[WIP] Make some hard-coded changes for activation sharding by wonjoo-wj · Pull Request #6161 · pytorch/xla

wonjoo-wj · 2023-12-14T19:29:15Z

[WIP] Make some hard-coded changes for activation sharding

TODOs

Implement a way to properly remove the @xr.requires_pjrt
- Possibly caching the device type after the first call in runtime.py
Change asserts with torch dynamo conditionals

wonjoo-wj

Offline sync with @JackCaoG:

np.unique -> write it pure Python? Or just use torch.unique? Same for all.
requires_pjrt -> cache the env var once in the runtime init.
Is num_devices only used for assertion? If so, can we skip this check in Dynamo code flow only?
global_runtime_device_count -- can we also cache this?
To check for correctness, look at HLO sharding.

TODOs

Make these changes and update the PR (by Friday or Monday). Make sure it does not break existing SPMD implementation and LLaMa 2 inference run (w/ activation sharding).
And then check the correctness throughout next week.

cc @yeounoh

wonjoo-wj · 2023-12-15T08:24:59Z

While I was making some of the mentioned fixes and re-running the tests and LLaMa 2, I was seeing bunch of complaints from Dynamo saying it can't track much of the portion in mark_sharding.py, such as:

torch._dynamo.exc.Unsupported: call_method UserDefinedObjectVariable(Mesh) _get_op_sharding_args [TupleVariable()] {}
...
x86_64.egg/torch_xla/distributed/spmd/xla_sharding.py", line 518, in mark_sharding
    unwrap_sharded_tensor(t), *mesh._get_op_sharding_args(partition_spec))

And also:

torch._dynamo.exc.Unsupported: call_function UserDefinedClassVariable() [TensorVariable()] {}
...
x86_64.egg/torch_xla/distributed/spmd/xla_sharding.py", line 558, in wrap_as_sharded_tensor
    return XLAShardedTensor(t)

Most importantly, I saw this error:

torch._dynamo.exc.Unsupported: call_method UserDefinedObjectVariable(_xla_mark_sharding_dynamo_custom_op) __call__ [TensorVariable(), ListVariable(), ListVariable(), ListVariable(), ConstantVariable(int)] {}
...
  File "/workspace/llama/llama/model.py", line 212, in forward
    xs.mark_sharding(output, data_model_mesh, (0, 1, 2), use_dynamo_custom_op=True)
  File "/usr/local/lib/python3.8/site-packages/torch_xla-2.2.0+git5a149b8-py3.8-linux-x86_64.egg/torch_xla/distributed/spmd/xla_sharding.py", line 538, in mark_sharding
    annotate_func(

Which made me doubt that the tracing of the dynamo custom op is happening correctly. After some digging, I believe the correct way of invoking this custom dynamo op should be directly through the torch.ops like:

    torch.ops.xla.xla_mark_sharding_dynamo_custom_op(
        unwrap_sharded_tensor(t), [[0, 1]], [], [], 1)

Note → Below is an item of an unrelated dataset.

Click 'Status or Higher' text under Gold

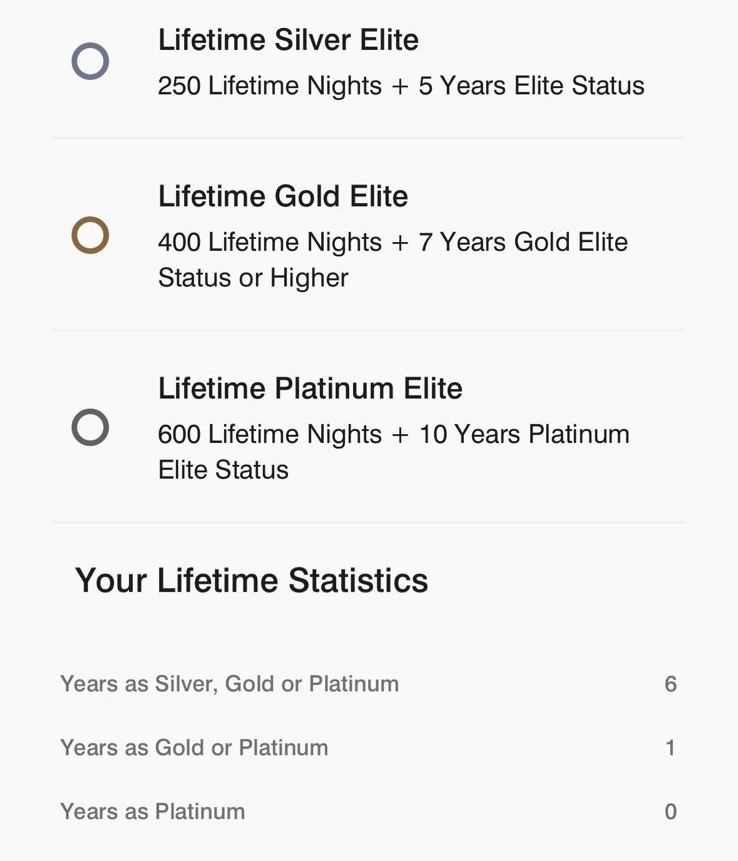(253, 278)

Shown here: https://github.com/pytorch/xla/pull/6161/files#diff-3dcff2b7395bbf1f8a09170775388ef686a1e5f593b3c3889996d78c93a9c394R540-R541.

But now we need to make some bigger changes in the mark_sharding.py, specially with the return type XLAShardedTensor as it is unknown to Dynamo. Now again, why wasn't this captured in the unit tests..

I'll continue to look into it tomorrow.

JackCaoG · 2023-12-15T18:29:53Z

I started to wondering if it is easier just let dynamo treat the mark_sharding itself as a custom op, instead of the C++ pybind.

wonjoo-wj · 2023-12-15T21:36:11Z

I started to wondering if it is easier just let dynamo treat the mark_sharding itself as a custom op, instead of the C++ pybind.

That could be one option -- we still would need to figure out how to deal with the return type of mark_sharding though. As of now, the mark_sharding returns a custom type of XLAShardedTensor which would not be traceable by Dynamo. One option would be to represent the shard with python default types. Thoughts on this, @yeounoh?

yeounoh · 2023-12-15T21:39:31Z

I started to wondering if it is easier just let dynamo treat the mark_sharding itself as a custom op, instead of the C++ pybind.

That could be one option -- we still would need to figure out how to deal with the return type of mark_sharding though. As of now, the mark_sharding returns a custom type of XLAShardedTensor which would not be traceable by Dynamo. One option would be to represent the shard with python default types. Thoughts on this, @yeounoh?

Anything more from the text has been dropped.